Rome — Pope Francis opened an enormous meeting Wednesday on the long run of the Catholic Church, where contentious topics shall be discussed. The three-week General Assembly of the Synod of Bishops on the Vatican, sometimes called the Super Bowl of the Catholic Church, has drawn bishops from world wide to debate hot button issues including whether priests ought to be allowed to get married, if divorced and remarried Catholics should receive communion, whether women ought to be allowed to turn out to be deacons and the way the church will handle matters across the LGBTQ community.
Even before it kicked off this yr’s synod was already historic: It’s the primary time that ladies and laypeople are being allowed to vote — though 80% of participants are still bishops, and thus men. But the most important bombshell dropped earlier this week, when Francis opened the door for the possibility of Catholic priests blessing same-sex unions.
His remarks, published Monday, got here with caveats: Francis stressed that blessings should not be seen as elevating same-sex unions to the sacred place of heterosexual marriage, but until now, the church’s position had been that same-sex unions couldn’t be blessed, because “God cannot bless sin.”
In his statements — issued in reply to cardinals who had requested clarity on the church’s position on the matter — Francis said, “we can’t be judges who only deny, reject, and exclude.”
In his opening homily Wednesday for the synod, the pope said that “everyone, everyone, everyone,” have to be allowed in.
LGBTQ organizations welcomed the change in tone, while church conservatives blasted Francis for appearing to dilute Catholic doctrine and sow confusion.
Jaime Manson, a women’s rights activist and devout Catholic, said the change opens the church tent for LGBTQ couples like her and her partner of 4 years.

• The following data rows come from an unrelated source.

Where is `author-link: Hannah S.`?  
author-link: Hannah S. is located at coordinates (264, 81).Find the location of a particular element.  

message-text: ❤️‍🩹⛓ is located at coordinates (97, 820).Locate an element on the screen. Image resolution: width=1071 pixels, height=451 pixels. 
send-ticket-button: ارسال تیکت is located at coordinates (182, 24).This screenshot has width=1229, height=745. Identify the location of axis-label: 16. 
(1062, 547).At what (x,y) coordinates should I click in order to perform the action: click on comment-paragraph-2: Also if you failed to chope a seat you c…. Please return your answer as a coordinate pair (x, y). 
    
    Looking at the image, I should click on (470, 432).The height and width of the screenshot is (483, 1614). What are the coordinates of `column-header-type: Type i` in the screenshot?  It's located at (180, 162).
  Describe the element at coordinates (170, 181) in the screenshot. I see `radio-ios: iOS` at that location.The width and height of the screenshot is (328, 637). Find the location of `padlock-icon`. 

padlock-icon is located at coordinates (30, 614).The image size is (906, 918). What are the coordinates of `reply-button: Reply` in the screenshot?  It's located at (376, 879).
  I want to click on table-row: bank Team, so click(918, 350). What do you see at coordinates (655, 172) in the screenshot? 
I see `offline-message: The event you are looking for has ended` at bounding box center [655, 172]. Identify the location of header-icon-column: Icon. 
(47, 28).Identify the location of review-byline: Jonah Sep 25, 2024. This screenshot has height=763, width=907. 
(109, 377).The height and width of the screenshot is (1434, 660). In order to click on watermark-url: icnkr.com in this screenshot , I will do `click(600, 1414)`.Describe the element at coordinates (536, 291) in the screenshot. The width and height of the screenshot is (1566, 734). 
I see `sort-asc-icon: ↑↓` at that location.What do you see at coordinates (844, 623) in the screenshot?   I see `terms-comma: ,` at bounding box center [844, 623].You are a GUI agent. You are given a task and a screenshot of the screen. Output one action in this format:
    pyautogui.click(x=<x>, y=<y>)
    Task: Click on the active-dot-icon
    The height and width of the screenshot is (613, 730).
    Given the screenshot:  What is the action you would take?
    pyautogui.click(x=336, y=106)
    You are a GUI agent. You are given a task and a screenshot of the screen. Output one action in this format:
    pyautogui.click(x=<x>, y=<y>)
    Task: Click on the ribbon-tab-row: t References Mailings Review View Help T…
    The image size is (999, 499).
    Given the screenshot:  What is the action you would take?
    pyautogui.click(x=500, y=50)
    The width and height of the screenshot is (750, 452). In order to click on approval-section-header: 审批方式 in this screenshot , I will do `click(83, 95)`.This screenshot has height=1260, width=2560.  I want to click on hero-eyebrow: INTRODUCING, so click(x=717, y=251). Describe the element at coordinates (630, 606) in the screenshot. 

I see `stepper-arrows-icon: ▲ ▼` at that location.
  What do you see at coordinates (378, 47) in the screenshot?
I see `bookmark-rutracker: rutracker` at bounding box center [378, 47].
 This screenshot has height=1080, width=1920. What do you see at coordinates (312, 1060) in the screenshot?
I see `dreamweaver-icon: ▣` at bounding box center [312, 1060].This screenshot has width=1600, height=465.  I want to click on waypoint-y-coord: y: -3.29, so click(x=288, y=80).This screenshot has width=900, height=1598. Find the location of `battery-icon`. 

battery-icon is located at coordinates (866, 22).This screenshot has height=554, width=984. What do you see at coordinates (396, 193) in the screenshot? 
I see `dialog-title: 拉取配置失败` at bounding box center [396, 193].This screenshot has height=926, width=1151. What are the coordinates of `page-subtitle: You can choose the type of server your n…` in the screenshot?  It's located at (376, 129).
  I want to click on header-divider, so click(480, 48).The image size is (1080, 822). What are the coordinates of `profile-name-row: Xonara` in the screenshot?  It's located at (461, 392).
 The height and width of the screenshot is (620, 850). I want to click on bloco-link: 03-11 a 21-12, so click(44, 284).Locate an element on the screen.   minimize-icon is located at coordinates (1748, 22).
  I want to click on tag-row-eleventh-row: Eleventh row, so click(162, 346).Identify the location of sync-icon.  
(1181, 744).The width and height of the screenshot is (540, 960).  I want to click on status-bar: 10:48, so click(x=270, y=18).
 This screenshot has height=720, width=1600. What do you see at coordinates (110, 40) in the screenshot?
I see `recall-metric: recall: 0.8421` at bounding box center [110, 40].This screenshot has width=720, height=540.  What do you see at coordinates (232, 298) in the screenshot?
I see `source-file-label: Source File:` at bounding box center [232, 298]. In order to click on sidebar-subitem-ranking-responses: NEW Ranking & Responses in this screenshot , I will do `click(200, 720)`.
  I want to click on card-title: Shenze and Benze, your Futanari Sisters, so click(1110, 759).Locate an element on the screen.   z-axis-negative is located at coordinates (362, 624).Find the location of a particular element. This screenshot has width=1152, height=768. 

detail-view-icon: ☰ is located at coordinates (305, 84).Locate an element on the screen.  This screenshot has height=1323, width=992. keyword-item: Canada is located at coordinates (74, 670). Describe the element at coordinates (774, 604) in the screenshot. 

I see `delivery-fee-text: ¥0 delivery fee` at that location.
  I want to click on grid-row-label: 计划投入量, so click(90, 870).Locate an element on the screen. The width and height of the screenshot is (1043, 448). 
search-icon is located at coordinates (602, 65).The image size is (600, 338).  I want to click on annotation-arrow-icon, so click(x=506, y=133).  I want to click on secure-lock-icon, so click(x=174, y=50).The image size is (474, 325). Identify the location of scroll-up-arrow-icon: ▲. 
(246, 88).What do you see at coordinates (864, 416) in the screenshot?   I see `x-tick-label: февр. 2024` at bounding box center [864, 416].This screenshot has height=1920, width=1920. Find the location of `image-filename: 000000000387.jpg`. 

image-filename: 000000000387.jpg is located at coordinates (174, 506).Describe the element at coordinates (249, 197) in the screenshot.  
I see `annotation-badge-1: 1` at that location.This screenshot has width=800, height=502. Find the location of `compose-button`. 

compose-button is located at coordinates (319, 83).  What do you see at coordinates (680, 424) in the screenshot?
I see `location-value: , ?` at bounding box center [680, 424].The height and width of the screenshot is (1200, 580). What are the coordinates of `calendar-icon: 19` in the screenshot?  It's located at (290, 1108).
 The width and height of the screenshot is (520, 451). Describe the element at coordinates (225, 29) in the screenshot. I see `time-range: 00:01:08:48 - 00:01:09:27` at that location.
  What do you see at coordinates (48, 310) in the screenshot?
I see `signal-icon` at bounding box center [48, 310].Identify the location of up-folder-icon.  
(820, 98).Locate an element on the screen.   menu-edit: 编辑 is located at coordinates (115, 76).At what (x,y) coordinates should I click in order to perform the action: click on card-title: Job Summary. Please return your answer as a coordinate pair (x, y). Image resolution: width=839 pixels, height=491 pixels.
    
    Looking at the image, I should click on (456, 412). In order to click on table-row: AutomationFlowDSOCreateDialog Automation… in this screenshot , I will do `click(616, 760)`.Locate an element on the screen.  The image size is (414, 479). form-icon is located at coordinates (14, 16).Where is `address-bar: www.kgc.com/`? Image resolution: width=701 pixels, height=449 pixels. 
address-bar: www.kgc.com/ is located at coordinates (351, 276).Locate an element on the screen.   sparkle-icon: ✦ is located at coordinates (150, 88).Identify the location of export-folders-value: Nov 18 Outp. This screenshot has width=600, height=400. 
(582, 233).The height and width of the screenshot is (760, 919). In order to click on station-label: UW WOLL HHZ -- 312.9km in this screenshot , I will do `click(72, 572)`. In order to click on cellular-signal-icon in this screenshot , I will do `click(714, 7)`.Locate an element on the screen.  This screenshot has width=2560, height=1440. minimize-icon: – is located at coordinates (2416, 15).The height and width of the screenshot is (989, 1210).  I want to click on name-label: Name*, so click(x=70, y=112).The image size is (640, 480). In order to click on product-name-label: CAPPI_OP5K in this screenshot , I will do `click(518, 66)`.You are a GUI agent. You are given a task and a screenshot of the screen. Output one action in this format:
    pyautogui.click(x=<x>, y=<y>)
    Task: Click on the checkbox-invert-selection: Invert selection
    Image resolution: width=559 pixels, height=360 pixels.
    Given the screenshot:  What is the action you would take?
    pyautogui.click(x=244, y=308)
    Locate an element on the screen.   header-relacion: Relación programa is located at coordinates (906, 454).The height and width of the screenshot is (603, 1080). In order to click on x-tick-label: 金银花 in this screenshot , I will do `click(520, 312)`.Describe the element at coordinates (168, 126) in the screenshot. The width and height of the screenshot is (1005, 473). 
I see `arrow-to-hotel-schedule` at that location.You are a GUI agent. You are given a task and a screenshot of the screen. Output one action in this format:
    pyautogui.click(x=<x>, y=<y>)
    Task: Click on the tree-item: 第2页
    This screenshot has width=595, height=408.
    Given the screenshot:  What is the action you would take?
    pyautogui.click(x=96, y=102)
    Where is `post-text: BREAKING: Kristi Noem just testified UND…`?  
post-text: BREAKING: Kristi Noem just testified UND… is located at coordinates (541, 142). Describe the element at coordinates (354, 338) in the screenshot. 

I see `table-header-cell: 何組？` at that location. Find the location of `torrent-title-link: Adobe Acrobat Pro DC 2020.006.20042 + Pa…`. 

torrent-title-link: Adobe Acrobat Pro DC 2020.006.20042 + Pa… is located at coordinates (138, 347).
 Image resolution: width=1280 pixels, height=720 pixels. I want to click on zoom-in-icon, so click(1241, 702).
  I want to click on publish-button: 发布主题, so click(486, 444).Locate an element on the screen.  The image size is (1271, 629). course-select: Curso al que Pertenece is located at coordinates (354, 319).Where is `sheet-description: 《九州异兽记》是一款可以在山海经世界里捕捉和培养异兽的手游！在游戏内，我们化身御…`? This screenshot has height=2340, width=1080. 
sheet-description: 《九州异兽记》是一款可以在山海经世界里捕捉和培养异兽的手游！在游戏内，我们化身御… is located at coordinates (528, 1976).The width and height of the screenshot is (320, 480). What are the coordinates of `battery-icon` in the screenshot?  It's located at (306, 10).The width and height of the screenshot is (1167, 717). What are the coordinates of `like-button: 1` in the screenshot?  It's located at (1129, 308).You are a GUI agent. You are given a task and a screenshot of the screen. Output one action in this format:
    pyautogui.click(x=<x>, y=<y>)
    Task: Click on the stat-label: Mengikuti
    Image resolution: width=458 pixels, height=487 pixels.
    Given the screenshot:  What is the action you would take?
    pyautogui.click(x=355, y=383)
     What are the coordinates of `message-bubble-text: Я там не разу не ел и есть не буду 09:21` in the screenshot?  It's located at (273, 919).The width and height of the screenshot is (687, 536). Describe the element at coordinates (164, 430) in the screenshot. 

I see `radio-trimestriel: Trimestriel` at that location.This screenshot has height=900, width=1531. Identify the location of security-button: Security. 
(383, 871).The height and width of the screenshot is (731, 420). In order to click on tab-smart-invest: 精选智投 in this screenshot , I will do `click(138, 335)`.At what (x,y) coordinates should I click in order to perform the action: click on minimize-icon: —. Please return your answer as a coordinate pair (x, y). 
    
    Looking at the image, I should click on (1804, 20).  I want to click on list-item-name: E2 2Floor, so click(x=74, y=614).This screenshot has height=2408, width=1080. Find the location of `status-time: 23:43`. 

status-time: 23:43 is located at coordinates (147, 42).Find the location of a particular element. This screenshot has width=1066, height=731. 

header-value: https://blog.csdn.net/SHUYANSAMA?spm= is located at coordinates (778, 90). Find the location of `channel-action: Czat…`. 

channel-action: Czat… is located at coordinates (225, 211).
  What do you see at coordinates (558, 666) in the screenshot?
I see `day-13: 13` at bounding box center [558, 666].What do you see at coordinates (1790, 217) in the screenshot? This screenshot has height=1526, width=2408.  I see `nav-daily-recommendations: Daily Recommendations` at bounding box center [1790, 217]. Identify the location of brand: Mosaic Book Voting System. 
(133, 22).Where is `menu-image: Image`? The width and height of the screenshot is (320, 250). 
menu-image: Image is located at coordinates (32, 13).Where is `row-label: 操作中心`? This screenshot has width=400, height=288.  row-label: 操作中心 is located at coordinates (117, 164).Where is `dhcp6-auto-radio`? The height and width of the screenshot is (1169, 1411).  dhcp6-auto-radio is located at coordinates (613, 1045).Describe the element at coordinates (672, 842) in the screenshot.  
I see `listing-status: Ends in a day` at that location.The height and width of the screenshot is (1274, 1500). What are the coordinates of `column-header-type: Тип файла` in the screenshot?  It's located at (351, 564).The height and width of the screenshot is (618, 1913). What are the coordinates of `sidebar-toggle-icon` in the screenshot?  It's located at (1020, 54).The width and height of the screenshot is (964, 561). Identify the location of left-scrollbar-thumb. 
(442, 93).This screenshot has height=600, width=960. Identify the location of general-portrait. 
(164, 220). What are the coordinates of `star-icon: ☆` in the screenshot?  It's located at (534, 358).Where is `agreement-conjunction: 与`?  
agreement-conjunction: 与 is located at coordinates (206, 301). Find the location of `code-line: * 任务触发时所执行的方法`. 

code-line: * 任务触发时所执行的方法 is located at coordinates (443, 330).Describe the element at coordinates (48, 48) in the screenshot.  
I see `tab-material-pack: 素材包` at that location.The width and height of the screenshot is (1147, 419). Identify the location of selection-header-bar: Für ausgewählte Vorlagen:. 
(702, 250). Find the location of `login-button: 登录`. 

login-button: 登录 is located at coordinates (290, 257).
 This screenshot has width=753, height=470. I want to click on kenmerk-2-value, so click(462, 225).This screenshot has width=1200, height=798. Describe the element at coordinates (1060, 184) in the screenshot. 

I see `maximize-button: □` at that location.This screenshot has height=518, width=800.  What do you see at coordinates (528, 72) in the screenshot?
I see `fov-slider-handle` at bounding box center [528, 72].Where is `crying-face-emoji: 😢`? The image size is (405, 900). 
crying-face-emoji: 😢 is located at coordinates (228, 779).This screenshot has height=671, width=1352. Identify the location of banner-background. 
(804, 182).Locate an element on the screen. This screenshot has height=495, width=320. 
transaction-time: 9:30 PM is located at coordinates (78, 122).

“Affirming and embracing everyone only makes the church stronger,” Manson told CBS News. “It is a really slim minority of Catholics who’re against same-sex unions.”
Father Gerald Murray, a conservative priest from Manhattan, disagreed.
“For the pope to say that priests and bishops can discover a technique to do that, it’s incorrect,” Murray said. “He shouldn’t do it.”
“The harm is that it contradicts Catholic teaching,” Murray said when asked in regards to the harm in making the tent “larger for more people.”
All this, and the synod has only just begun.